> **Assignment**
Search the data for lines holding the word "computer". State how many there are, and nothing else.

> **Given data**
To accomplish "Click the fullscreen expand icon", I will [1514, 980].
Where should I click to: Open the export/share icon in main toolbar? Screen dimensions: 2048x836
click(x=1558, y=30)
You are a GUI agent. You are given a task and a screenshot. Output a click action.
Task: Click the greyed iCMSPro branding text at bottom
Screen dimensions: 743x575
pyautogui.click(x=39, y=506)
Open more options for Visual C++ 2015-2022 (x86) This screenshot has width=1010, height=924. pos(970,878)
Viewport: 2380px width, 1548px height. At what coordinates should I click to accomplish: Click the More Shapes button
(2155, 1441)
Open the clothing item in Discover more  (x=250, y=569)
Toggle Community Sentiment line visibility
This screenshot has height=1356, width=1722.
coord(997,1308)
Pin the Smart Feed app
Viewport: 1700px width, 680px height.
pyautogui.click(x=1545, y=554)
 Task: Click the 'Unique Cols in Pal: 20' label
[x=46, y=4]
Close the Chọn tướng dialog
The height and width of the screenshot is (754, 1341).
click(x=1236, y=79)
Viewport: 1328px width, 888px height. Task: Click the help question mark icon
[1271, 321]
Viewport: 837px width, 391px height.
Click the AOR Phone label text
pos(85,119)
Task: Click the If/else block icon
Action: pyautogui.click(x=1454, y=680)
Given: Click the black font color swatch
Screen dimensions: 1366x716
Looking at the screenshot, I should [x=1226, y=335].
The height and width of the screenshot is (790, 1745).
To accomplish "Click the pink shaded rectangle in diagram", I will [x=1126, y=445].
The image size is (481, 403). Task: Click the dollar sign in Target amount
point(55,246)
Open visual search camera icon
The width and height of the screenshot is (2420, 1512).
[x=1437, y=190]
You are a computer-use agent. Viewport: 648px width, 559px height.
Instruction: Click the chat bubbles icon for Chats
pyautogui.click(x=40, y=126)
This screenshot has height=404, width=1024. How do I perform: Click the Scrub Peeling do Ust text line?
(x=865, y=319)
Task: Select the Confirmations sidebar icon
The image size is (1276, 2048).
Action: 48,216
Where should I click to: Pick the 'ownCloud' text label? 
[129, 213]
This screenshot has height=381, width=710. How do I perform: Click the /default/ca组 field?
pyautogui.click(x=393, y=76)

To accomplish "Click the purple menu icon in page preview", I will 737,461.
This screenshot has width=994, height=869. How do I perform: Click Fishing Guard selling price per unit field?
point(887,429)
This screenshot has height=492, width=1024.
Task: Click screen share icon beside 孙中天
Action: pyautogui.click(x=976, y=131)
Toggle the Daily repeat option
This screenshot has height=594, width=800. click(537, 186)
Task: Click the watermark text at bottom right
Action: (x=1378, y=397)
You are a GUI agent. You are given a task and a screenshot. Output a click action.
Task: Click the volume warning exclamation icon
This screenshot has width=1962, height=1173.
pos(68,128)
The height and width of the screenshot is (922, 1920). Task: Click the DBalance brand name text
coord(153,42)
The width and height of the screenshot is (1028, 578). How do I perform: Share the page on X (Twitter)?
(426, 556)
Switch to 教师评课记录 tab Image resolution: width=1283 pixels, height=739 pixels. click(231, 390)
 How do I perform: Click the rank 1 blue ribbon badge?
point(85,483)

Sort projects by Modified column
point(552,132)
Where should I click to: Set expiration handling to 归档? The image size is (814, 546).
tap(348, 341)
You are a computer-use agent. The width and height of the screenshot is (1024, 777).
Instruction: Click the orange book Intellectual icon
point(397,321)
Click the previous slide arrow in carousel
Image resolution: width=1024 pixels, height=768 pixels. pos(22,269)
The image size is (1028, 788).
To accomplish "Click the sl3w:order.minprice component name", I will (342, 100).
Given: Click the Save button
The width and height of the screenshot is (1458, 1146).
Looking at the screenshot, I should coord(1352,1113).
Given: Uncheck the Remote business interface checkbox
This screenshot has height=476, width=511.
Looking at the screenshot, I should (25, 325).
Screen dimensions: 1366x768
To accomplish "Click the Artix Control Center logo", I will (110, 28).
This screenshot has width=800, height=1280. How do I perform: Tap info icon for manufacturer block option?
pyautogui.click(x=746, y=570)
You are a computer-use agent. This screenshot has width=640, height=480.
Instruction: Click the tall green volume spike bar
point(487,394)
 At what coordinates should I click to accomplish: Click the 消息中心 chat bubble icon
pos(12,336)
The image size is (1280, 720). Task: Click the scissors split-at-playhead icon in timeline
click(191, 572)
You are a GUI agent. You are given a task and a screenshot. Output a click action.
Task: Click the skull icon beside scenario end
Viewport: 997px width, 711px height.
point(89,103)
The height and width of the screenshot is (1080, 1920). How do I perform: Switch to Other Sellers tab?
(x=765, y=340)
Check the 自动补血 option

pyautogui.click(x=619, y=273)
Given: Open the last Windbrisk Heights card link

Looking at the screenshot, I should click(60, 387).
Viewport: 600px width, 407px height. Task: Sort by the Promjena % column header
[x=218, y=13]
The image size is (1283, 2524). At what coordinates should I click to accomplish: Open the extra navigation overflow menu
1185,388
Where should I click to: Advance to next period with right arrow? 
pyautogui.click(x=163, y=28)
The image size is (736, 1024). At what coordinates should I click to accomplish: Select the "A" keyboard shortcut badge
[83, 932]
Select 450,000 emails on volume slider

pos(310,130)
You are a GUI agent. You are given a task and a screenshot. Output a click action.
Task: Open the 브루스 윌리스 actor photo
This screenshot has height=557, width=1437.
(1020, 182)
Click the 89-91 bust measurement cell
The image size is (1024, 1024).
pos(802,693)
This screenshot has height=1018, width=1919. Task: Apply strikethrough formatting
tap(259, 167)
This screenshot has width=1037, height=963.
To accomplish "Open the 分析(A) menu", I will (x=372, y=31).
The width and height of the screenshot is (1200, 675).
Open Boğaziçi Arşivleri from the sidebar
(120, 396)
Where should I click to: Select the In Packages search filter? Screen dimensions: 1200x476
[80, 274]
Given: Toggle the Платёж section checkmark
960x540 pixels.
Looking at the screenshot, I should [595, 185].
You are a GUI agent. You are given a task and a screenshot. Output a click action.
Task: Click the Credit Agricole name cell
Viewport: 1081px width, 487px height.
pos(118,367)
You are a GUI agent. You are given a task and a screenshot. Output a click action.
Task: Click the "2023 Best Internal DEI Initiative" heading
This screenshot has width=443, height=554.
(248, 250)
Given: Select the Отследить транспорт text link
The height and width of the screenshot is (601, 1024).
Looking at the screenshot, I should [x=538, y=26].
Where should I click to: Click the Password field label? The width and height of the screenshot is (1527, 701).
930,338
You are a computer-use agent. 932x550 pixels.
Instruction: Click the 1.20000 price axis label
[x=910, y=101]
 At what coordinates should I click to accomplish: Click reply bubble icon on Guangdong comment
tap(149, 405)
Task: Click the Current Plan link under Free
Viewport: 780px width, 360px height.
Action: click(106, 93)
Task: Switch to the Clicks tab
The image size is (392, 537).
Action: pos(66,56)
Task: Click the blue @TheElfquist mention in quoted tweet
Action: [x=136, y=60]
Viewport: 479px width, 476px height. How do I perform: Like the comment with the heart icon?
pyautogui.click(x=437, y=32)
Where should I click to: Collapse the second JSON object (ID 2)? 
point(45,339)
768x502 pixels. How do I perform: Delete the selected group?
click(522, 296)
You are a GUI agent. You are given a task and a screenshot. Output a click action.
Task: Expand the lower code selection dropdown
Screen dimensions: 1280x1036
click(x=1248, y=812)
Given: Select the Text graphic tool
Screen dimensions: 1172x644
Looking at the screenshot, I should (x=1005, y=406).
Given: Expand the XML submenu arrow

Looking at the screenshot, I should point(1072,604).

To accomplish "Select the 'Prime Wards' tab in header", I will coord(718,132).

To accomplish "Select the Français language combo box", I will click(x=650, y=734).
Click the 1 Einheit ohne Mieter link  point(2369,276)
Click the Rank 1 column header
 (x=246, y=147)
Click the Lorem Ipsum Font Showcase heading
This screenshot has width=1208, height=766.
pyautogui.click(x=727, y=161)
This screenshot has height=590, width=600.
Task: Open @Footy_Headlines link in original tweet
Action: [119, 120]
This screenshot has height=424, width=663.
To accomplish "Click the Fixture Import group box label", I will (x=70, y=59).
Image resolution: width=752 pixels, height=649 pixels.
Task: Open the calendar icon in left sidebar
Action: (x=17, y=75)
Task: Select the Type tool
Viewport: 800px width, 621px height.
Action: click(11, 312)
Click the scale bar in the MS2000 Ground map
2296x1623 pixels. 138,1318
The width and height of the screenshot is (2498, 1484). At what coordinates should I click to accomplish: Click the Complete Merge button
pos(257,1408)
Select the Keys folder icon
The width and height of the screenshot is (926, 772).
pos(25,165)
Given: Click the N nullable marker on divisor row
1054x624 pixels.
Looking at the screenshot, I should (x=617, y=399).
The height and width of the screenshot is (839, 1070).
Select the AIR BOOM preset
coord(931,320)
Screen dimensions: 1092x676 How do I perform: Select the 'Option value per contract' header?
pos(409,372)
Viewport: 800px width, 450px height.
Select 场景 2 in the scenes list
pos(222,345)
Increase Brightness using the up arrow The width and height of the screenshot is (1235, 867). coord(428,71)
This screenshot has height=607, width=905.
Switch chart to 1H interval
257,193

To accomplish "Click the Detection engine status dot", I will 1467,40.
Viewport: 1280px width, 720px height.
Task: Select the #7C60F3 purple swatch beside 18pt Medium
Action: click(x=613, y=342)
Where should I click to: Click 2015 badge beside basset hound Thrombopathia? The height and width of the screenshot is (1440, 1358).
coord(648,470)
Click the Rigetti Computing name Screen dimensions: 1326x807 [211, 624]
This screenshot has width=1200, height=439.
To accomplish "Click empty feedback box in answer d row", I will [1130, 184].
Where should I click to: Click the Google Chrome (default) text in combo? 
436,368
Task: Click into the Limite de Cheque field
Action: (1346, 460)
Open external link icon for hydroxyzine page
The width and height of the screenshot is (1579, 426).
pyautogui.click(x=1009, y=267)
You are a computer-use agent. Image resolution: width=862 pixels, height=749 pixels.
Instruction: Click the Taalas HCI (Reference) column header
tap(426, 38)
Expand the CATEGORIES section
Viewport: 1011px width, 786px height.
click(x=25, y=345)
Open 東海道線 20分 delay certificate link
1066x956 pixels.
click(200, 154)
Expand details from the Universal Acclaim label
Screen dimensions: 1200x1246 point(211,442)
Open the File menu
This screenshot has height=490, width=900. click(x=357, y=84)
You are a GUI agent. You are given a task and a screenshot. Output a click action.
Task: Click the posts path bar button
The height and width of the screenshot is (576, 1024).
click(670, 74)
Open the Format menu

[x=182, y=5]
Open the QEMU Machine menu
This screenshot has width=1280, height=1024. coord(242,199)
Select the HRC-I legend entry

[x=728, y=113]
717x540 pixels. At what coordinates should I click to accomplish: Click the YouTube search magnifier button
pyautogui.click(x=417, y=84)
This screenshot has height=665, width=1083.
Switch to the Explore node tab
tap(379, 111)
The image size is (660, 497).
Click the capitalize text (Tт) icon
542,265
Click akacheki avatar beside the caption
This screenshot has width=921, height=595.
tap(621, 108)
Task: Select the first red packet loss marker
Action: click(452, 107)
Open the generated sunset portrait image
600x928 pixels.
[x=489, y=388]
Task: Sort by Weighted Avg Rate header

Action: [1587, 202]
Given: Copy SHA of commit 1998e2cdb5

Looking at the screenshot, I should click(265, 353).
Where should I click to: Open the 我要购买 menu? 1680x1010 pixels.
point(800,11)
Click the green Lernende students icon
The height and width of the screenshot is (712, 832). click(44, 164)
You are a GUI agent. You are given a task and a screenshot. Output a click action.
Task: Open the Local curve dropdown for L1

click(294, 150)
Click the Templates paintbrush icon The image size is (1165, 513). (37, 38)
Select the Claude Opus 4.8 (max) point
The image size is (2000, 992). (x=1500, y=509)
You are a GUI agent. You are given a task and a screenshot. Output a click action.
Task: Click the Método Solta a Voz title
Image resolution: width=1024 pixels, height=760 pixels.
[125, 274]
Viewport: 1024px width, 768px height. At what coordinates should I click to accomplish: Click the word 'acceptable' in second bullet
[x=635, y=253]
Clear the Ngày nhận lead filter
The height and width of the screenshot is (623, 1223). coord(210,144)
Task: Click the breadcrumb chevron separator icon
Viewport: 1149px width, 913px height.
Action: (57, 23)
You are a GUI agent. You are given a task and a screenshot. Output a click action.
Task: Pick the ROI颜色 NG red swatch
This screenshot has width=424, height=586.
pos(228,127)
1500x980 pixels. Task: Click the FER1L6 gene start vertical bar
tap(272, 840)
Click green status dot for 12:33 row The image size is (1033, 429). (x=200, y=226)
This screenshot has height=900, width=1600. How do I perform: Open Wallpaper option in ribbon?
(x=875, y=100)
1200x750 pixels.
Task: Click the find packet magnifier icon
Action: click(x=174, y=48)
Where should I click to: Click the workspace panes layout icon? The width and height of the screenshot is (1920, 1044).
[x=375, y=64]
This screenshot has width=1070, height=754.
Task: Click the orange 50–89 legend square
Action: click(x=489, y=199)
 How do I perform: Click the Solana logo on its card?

> **Output for this exercise**
5